Abstract

An unsolved problem in the mechanics of fatigue crack growth is why mean stress or stress ratio in a fatigue cycle has a profound effect on growth rate when compared in terms of stress intensity factor range (ΔK). Specifically, there has not been any fracture-mechanically-consistent theory to explain the effects of mean stress on fatigue crack growth. In this work, a new and generalized driving force parameter for fatigue crack growth, which effectively incorporates the mean stress or stress ratio effect, is developed from energy principles of solid mechanics. A successful explanation of the effect of mean stress on the growth rate is provided. The driving force is the accumulated change in net-section strain energy, which develops as a function of increasing crack length and decreasing net-section size in fatigue.

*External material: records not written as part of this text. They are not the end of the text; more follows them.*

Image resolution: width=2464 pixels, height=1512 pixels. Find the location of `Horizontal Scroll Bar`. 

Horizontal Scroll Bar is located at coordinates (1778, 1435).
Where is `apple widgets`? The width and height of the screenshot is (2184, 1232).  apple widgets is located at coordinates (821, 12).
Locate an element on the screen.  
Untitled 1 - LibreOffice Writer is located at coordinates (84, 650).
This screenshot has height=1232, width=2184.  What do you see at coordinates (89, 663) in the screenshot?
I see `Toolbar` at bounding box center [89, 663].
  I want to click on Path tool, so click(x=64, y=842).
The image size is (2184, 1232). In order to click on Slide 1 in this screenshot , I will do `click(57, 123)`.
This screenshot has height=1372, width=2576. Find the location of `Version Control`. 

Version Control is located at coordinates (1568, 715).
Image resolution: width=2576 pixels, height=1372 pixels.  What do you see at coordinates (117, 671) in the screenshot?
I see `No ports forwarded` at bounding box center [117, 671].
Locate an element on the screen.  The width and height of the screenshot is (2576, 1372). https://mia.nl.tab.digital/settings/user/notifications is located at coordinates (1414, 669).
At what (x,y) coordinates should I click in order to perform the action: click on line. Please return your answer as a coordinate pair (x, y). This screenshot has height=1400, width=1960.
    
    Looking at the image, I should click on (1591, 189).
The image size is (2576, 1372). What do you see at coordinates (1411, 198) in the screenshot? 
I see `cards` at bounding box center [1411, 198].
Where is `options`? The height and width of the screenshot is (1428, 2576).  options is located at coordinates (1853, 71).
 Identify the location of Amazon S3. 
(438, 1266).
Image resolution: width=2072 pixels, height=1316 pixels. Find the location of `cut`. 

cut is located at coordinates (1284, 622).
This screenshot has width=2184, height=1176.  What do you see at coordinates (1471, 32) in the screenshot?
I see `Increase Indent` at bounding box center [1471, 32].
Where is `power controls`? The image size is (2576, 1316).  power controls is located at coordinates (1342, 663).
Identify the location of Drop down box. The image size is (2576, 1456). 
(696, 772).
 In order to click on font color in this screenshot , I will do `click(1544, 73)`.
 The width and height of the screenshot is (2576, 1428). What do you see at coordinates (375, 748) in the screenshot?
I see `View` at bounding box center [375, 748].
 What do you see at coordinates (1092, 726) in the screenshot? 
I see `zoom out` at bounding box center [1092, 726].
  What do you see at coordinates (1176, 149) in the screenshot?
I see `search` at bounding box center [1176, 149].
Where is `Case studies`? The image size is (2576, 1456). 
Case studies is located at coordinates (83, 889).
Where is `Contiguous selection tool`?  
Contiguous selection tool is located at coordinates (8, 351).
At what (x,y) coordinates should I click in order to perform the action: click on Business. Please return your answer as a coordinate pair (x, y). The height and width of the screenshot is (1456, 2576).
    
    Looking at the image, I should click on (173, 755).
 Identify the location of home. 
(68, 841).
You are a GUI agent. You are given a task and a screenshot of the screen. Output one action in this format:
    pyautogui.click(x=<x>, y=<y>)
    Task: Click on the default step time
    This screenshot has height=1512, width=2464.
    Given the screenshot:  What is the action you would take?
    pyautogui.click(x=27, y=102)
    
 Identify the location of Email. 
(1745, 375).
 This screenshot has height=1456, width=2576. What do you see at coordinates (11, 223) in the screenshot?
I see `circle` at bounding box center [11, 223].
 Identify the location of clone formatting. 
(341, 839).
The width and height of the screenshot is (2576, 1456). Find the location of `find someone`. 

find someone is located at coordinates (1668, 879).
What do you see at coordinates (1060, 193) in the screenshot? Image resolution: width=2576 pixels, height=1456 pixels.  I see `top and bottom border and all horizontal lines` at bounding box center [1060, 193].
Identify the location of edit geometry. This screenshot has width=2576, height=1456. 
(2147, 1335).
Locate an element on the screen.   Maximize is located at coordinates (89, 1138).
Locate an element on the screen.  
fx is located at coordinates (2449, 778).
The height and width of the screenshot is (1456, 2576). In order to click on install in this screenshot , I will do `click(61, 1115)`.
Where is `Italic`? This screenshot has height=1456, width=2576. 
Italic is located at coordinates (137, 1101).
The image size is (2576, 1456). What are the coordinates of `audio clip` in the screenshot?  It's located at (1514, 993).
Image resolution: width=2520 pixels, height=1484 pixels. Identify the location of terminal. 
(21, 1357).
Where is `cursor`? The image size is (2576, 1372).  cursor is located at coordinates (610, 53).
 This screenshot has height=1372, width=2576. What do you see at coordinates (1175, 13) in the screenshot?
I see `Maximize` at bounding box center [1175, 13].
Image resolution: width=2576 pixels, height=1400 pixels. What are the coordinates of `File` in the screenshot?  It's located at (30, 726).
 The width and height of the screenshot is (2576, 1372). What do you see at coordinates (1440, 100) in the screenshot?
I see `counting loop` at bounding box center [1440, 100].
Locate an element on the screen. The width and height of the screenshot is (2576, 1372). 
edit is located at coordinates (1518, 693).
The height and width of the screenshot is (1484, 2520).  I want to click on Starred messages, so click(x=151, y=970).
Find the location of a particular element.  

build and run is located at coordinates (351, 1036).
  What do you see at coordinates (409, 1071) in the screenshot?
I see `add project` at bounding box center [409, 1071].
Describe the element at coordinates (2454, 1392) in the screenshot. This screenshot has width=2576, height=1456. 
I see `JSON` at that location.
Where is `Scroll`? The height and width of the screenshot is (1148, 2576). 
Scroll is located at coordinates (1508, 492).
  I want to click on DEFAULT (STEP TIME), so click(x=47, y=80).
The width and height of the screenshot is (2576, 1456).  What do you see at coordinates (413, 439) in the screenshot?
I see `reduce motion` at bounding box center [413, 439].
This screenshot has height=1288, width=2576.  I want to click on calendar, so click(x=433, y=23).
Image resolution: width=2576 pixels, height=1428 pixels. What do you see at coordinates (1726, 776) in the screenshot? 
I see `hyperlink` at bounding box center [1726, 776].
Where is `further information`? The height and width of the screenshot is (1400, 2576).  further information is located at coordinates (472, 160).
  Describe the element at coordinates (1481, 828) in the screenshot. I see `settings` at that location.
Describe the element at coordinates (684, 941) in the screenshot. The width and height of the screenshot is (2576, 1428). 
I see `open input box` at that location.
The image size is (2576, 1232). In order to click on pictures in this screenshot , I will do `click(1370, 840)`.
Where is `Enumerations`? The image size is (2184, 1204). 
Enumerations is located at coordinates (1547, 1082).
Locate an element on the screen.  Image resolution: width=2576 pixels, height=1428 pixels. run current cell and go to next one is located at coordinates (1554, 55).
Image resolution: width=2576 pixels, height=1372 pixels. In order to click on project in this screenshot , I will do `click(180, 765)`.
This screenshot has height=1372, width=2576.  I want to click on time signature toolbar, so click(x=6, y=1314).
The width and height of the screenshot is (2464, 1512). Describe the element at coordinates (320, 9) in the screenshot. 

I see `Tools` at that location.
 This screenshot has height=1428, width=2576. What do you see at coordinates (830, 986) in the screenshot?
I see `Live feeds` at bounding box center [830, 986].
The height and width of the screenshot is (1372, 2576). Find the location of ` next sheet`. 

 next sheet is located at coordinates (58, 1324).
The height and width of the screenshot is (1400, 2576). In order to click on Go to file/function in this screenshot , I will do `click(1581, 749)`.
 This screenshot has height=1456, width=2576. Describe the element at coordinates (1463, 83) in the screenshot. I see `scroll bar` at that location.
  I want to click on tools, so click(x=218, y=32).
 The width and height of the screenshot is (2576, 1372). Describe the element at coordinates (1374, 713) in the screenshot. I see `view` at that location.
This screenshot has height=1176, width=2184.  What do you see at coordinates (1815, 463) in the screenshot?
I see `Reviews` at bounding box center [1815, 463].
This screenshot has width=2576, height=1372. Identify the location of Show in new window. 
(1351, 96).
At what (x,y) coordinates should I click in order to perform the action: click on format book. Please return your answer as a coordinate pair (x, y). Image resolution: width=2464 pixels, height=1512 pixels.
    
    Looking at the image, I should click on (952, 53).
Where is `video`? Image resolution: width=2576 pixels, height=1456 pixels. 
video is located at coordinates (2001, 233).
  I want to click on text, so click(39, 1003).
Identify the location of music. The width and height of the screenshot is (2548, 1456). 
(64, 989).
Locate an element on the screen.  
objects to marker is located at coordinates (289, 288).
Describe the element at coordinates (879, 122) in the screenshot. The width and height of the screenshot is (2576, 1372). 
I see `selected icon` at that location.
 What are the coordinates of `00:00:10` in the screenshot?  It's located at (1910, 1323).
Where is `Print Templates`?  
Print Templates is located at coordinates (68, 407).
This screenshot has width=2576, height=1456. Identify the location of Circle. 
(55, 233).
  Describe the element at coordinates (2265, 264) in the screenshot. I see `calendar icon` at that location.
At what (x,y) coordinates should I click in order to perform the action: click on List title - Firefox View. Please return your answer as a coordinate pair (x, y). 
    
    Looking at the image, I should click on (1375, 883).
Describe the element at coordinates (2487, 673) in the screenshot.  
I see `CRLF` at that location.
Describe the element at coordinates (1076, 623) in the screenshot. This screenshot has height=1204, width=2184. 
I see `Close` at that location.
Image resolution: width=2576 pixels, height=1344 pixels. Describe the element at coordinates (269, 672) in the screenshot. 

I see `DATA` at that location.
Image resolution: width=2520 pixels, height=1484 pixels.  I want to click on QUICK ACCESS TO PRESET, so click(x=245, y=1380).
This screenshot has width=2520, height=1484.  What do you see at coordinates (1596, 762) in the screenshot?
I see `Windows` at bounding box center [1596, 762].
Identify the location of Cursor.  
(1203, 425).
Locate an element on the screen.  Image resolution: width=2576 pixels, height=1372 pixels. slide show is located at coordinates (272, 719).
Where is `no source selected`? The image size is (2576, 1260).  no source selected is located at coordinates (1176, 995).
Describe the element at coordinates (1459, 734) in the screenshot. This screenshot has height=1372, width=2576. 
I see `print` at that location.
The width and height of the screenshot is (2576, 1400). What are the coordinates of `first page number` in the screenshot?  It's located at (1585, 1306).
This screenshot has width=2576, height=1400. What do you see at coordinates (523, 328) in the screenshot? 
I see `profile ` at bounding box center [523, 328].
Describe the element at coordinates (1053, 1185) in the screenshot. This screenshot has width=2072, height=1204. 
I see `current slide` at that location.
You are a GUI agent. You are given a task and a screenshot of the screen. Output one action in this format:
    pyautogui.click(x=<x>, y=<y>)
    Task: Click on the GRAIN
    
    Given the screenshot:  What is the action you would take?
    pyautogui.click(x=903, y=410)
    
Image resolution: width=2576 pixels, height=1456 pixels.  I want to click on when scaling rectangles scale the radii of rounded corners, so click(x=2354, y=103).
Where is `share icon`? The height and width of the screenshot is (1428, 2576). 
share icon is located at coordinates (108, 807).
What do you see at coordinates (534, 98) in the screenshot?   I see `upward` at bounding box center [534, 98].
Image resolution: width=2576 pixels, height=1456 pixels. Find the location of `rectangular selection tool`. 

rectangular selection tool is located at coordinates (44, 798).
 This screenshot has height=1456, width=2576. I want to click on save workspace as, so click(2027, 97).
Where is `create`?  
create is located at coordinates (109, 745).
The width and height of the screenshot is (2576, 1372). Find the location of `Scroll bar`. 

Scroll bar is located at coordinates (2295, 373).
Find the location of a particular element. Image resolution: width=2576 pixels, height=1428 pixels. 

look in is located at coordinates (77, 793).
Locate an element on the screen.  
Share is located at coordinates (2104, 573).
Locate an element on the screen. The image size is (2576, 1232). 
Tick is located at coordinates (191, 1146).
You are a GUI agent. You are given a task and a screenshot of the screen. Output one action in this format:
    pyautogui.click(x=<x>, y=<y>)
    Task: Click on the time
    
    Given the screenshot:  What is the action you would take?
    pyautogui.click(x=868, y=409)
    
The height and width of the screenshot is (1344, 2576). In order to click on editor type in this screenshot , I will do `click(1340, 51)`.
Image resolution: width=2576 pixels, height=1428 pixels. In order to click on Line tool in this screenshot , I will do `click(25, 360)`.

A generalized mechanics analysis, showing how to account for the stress amplitude and the maximum stress of a fatigue cycle in the change in net-section strain energy, is presented. Equivalently, the new crack growth parameter can also be interpreted as the cumulative work done by cyclic loading at the crack length at which the crack growth data is determined. Several experimental data, including some historically significant fatigue crack growth data, generated on aluminum, steel and titanium alloys, are used to demonstrate the success of the correlation. As a further validation of the proposed concept, it is shown that the empirical Walker parameter (ΔK0.5Kmax0.5), which had some success in correlating stress ratio effect, is in fact related to the change in net-section strain energy.